The team then used statistical methods to estimate the days on which this intersection of the plots would occur, based on the trend over the preceding fourteen years. A first approximation of the date of onset is by extrapolating the trend in the two reference points and comparison with the data of the preceding fourteen years. Closer determination of the onset date is by watching the trend of temperature in North Pakistan, which is steadier than in the Eastern Ghats. Another method for the onset date is with the help of the trends of relative humidity in North Pakistan. For the withdrawal of the monsoon, again, the trends of temperature in North Pakistan again helps fix the date. The relative humidity, however, is not useful for fixing the date of withdrawal, the authors say.

Successful forecast

The method of estimation has proved successful, within 7 days of the actual date, to the extent of 73% for the date of onset and 84% for the date of withdrawal. The merit of the method, the authors observe, is not in being able to pinpoint a closer date, as there is always uncertainty, but in being able to make the forecast from over a month to at least two or three weeks earlier, for the onset and a month earlier , for withdrawal, than what has been possible.

Difficulties in making out the trends of temperature and humidity in certain years have been seen to be the result of the El Niño effect, a global ocean-atmosphere interaction. But monsoon forecasts for these years can still be made by the device of considering a ‘training period’ of not the preceding fourteen years, but the preceding fourteen El Niño years, the paper says.

The study, apart from its obvious value for the economy of the Indian sub-continent, is illuminating about the nature of the monsoon. First, the authors explain, the idea of tipping elements highlights the interaction of a local weather phenomenon and a global one. The first is the coastal warming at the Arabian Sea and the Bay of Bengal ends, which brings about critical conditions at the Eastern Ghats.
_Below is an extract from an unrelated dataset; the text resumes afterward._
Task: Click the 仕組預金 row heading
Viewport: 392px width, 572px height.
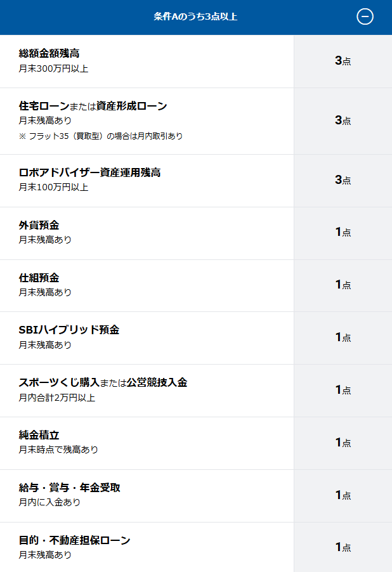Action: tap(39, 278)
The global phenomenon is the shifting of the interaction of winds from the north east and the south west, which creates critical conditions in North Pakistan.

This apart, the idea of tipping elements helps us see that the abrupt onset, and also the withdrawal, of the monsoon arises from the cyclonic circulation of winds in the Eastern Ghats interacting with the reverse circulation, an anti-cyclone, in North Pakistan, with a role of the Himalayan ranges.